As a person, Patricia Highsmith is unsettled, dark, rocky, feisty, irascible, grumpy, quick-tempered and deeply self-centered. There is much to learn from Joan Schenkar’s in-depth probing of Highsmith’s journals. Her early life, her time as a writer for comics, her odd attitudes about cats and dogs, her love of snails, her ability to drink (and drink), her bumpy relationships with agents and editors, and her love affairs with a long string of women (and one or two men).

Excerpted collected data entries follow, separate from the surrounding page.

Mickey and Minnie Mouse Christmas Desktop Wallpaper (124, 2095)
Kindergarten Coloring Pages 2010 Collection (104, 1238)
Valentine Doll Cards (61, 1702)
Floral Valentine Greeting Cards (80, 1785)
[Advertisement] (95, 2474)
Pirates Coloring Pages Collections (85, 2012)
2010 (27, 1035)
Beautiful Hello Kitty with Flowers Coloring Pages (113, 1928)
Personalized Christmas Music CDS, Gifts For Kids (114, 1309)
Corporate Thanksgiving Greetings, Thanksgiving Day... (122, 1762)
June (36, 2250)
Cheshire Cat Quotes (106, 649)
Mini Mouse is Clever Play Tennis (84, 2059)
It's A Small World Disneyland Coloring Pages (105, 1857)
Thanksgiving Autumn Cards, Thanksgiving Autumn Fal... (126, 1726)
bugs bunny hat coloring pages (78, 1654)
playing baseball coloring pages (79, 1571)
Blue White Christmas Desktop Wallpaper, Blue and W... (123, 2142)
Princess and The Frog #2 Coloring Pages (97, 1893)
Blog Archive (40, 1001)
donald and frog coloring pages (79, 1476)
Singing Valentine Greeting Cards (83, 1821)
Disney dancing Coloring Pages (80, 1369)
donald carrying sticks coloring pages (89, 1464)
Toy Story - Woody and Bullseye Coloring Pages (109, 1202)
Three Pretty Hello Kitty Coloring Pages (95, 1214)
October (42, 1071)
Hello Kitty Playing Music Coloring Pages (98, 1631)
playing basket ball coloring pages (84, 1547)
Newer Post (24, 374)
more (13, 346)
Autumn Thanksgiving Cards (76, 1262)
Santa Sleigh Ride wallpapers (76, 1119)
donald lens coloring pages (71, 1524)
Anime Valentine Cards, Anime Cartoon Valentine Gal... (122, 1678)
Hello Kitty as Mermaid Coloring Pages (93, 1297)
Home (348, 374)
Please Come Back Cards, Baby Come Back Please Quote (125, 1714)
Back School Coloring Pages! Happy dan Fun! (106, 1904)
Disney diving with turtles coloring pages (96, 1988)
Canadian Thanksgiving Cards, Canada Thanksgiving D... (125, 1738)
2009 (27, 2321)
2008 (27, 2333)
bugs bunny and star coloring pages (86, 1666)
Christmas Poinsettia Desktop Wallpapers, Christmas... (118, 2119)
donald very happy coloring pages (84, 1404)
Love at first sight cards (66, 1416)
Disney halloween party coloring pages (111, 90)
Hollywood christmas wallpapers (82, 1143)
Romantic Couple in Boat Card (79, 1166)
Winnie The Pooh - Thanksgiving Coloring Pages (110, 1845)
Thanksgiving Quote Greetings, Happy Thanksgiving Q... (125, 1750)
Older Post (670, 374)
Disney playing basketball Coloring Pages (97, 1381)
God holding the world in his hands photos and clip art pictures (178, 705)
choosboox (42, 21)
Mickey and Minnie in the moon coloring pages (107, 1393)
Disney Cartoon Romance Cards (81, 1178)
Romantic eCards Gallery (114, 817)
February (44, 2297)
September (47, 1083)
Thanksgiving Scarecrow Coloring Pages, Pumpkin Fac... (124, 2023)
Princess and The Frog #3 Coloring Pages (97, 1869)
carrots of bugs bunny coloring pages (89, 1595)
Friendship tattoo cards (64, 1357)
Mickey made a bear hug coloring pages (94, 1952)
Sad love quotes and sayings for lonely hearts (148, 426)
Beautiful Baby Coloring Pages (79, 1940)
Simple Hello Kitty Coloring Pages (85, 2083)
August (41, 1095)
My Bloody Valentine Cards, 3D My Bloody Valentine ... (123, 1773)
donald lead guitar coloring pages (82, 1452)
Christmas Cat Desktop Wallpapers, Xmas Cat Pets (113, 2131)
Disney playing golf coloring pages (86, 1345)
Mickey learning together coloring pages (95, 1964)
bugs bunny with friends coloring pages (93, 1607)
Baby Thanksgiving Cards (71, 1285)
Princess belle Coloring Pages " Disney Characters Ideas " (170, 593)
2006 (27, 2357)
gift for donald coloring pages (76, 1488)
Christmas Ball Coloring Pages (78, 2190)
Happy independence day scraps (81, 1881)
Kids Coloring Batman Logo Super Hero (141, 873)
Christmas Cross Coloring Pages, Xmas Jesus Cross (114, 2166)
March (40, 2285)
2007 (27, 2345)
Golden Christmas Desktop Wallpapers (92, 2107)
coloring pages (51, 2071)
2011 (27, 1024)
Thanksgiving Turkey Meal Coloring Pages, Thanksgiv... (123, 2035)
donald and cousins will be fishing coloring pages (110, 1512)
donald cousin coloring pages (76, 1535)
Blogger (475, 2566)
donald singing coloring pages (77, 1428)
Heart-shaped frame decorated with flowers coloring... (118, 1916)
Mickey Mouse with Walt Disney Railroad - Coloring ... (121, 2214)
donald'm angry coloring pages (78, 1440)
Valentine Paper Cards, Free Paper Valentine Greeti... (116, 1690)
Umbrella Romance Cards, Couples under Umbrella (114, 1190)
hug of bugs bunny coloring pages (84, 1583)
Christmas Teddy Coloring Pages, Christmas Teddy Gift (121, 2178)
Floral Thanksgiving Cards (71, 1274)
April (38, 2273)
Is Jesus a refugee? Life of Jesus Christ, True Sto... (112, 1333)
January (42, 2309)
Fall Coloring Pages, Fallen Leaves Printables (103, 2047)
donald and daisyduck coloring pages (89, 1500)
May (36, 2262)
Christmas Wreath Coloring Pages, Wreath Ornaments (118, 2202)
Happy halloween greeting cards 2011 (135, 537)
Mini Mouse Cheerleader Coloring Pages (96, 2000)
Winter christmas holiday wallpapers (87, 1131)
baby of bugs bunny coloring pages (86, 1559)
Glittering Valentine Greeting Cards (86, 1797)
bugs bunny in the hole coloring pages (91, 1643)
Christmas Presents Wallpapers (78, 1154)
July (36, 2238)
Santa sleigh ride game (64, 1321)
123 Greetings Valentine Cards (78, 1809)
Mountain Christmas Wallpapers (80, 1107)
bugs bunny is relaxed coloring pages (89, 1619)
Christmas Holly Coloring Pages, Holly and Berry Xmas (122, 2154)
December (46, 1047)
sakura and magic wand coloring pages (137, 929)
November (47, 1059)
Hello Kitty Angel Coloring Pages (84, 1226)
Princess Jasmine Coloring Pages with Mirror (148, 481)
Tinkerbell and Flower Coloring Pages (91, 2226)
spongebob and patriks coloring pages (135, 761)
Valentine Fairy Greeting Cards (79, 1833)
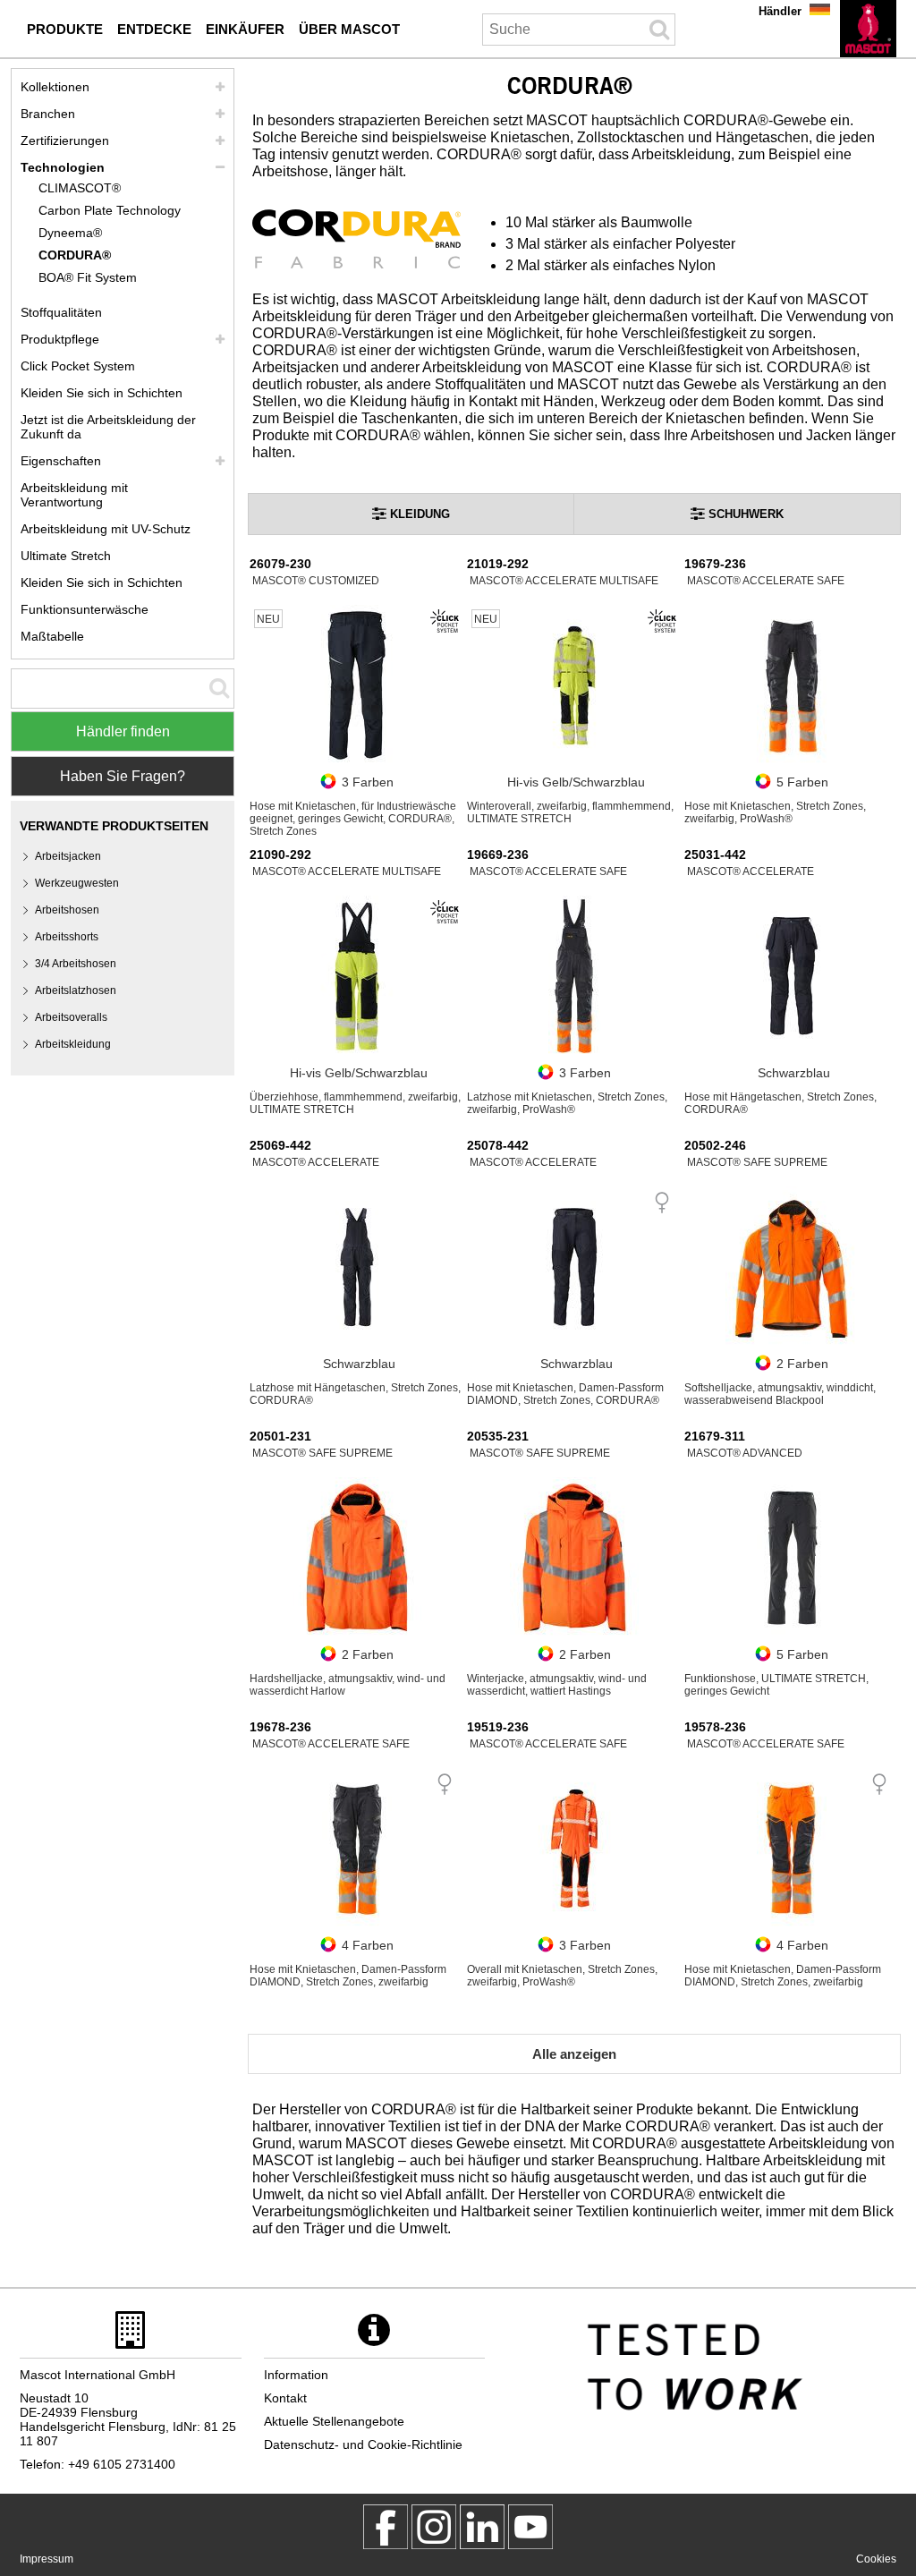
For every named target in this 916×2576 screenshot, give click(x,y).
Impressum (46, 2559)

There are also the odd bits about Highsmith’s enjoyment from ironing clothes, her endless list-making, her sense of order, her vagabond nature, her hatred of the taxman and many other such details that provide fascinating glue to the biography.

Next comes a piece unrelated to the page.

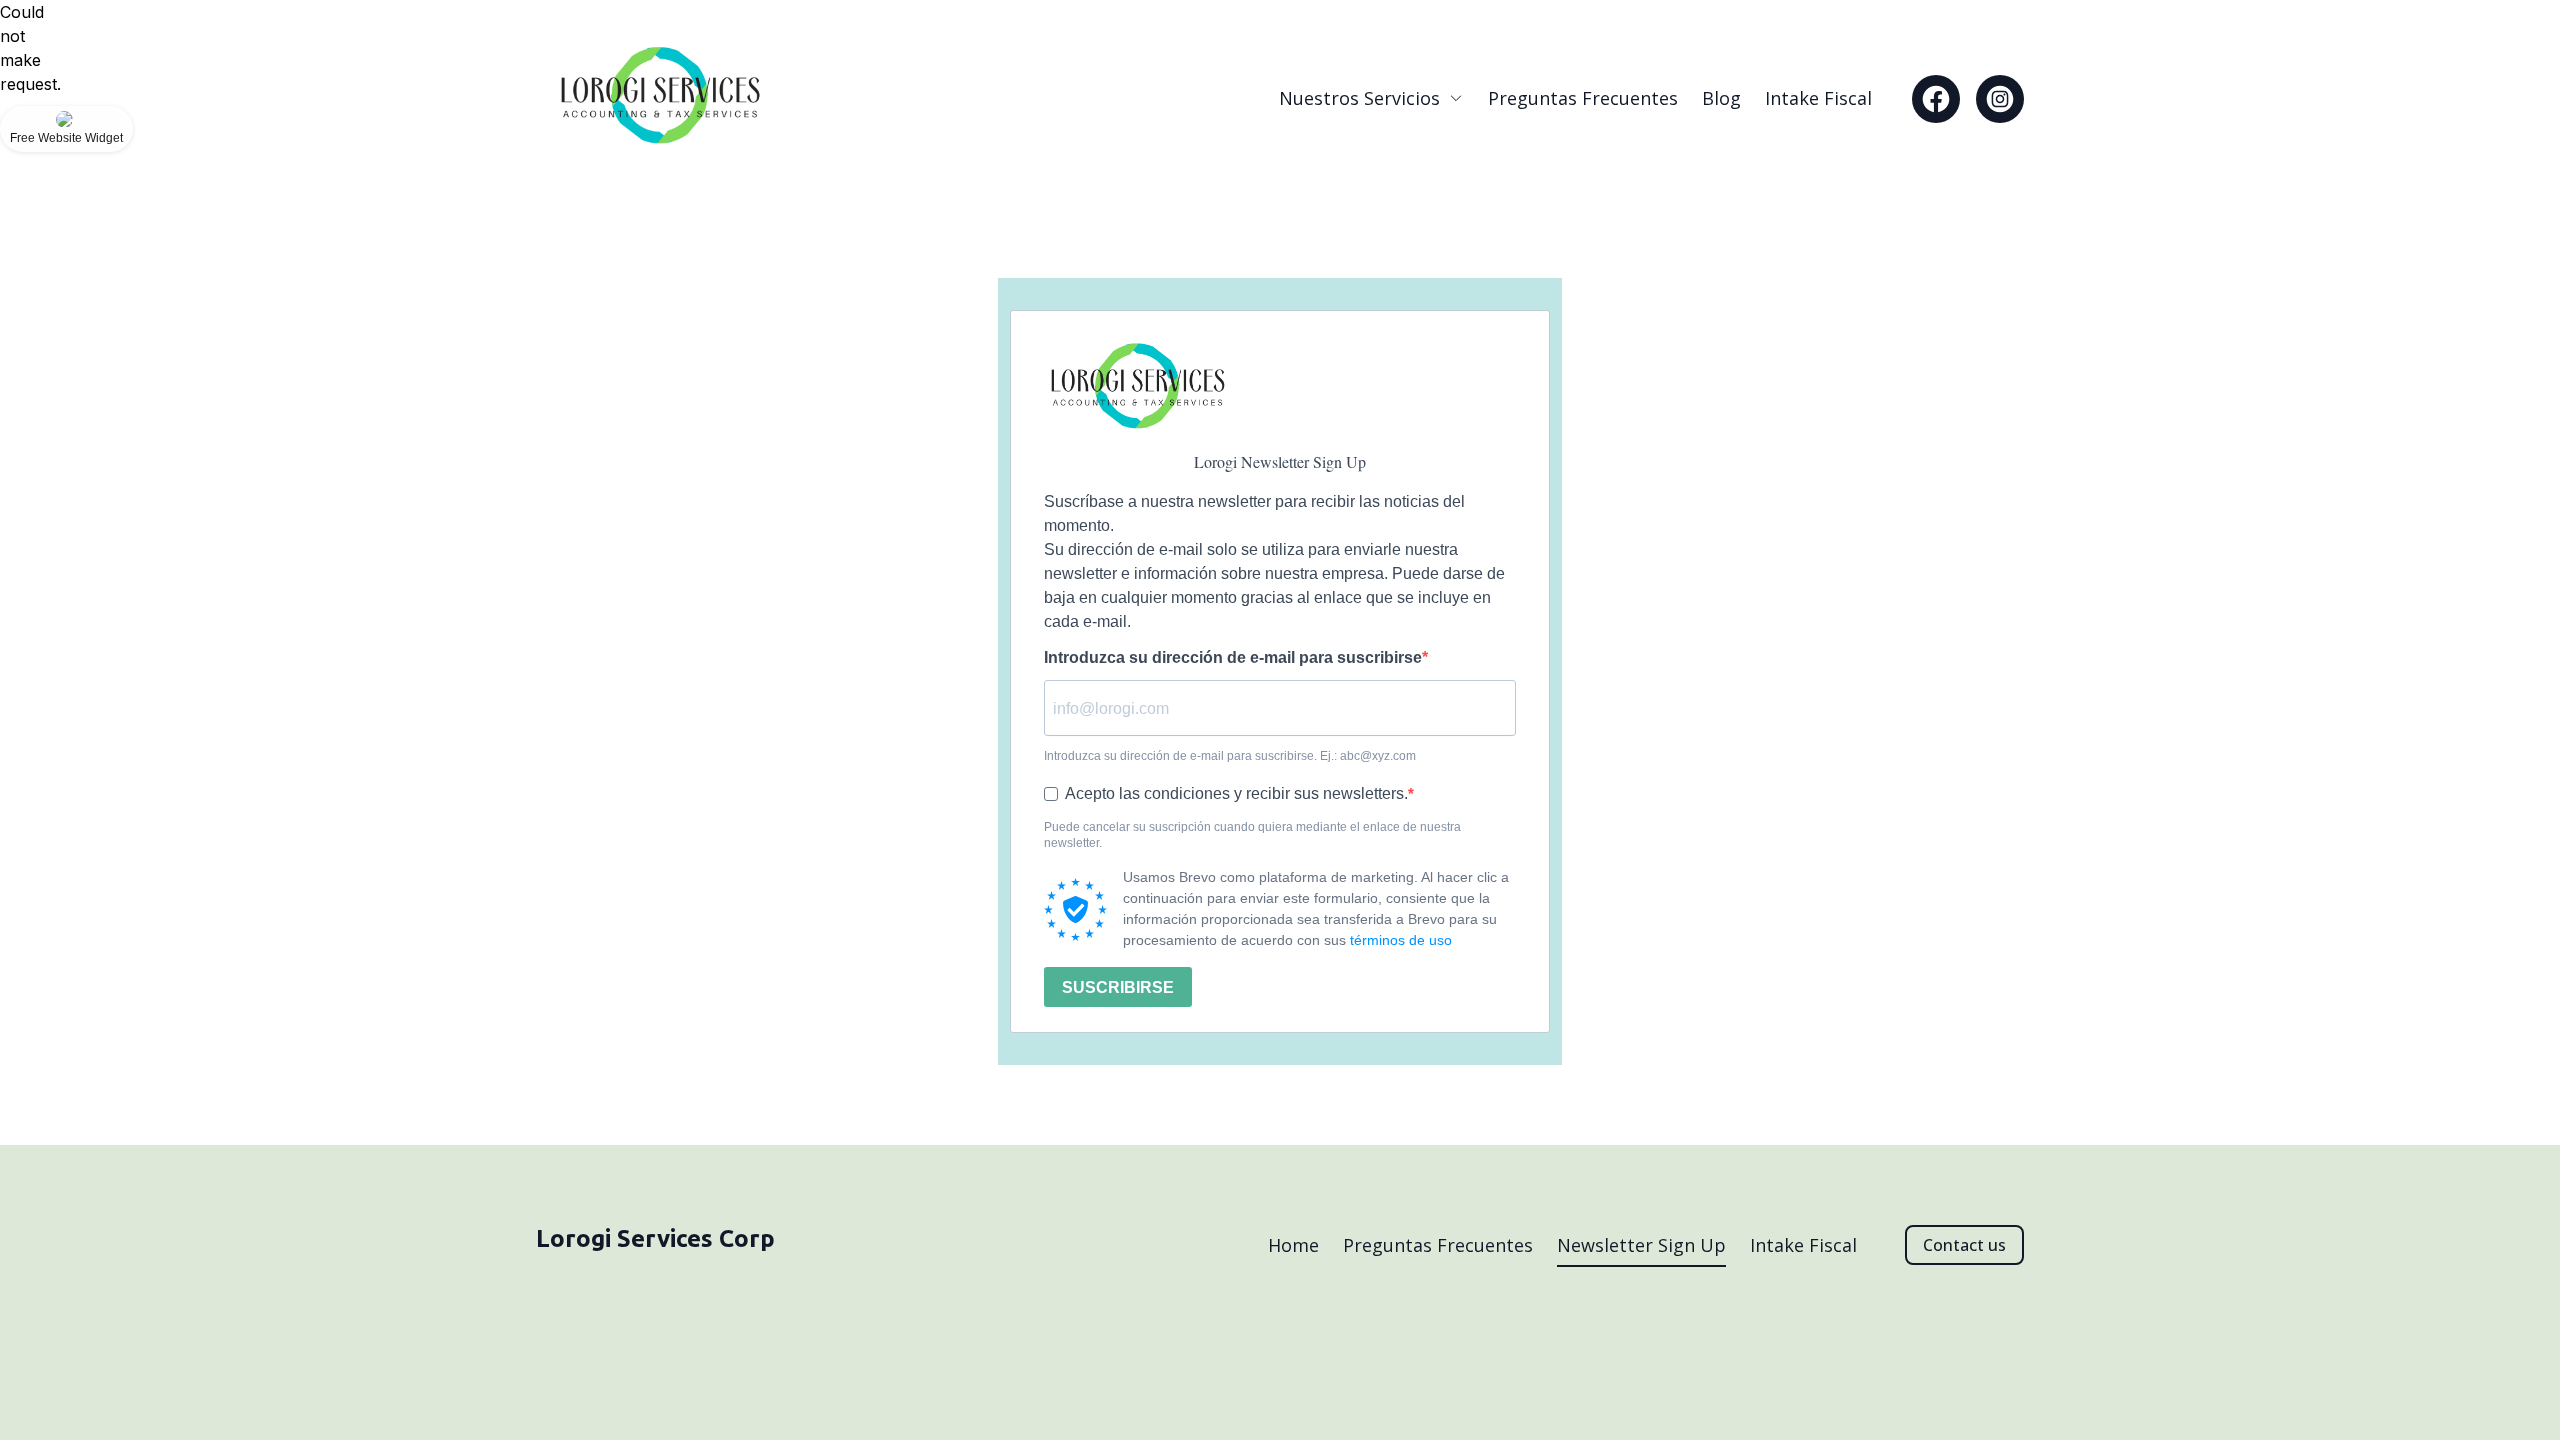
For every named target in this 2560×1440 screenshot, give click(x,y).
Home (1293, 1245)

Such as her ability to find pleasure in dentist chair gas: “My sensations under gas are really too compelling for me to ignore any longer…a recurrent pattern with cosmic suggestions. They have made me feel I was all consciousness that ever existed, that in this black bowl at whose perimeter the bouncing rabbit, the bouncing rubber ball races, I feel all sensations, wisdom, achievements, potentialities, and the stupendous failure of the stupendous experiment of the Human Race.”
Schenkar’s style is cool, straightforward. Schenkar marvels at Highsmith’s talents but this biography is warts-and-all approach. More than anything, “The Talented Miss Highsmith” shows how Patricia Highsmith was the embodiment of contradictions and turmoil.
“She began keeping her cahiers the month she entered Barnard and she started the diaries when she was twenty. The journals gave her an opportunity to continually renew her vows for the only lasting `marriage’ she ever made: the union that joined her intense rushes of feeling with her compelling need to commit them to paper. The fact that she repeated those vows dressed more like a groom than a bride and she usually do so in a counterfeit ‘male voice’ (‘I am a strong man, like Chaucer, like Shakespeare, like Joe Louis’) was merely one of the ways her obsessions colored her work,” writes Schenkar.
Reading “The Talented Miss Highsmith” might make you want to go back and reconsider her classics. It might also prompt you to dig up a few lesser-known works, “This Sweet Sickness” or “The Cry of the Owl.” I know I’ll be looking for a few short stories I missed.
Such dark, compelling stories aren’t just pulled from thin air by a writer trying to conjure up something moving. Schenkar shows they are the product of an artist finding a way to express herself, to react to her feelings and emotions and pour those out in print.
Writes Schenkar: “She kept her central would–that terrible certainty that she was cursed at birth and was, really, nobody’s child–stubbornly intact (she could not have done otherwise), and she found a foundation of inspiration in it, although not beauty or peace, for a very long time.”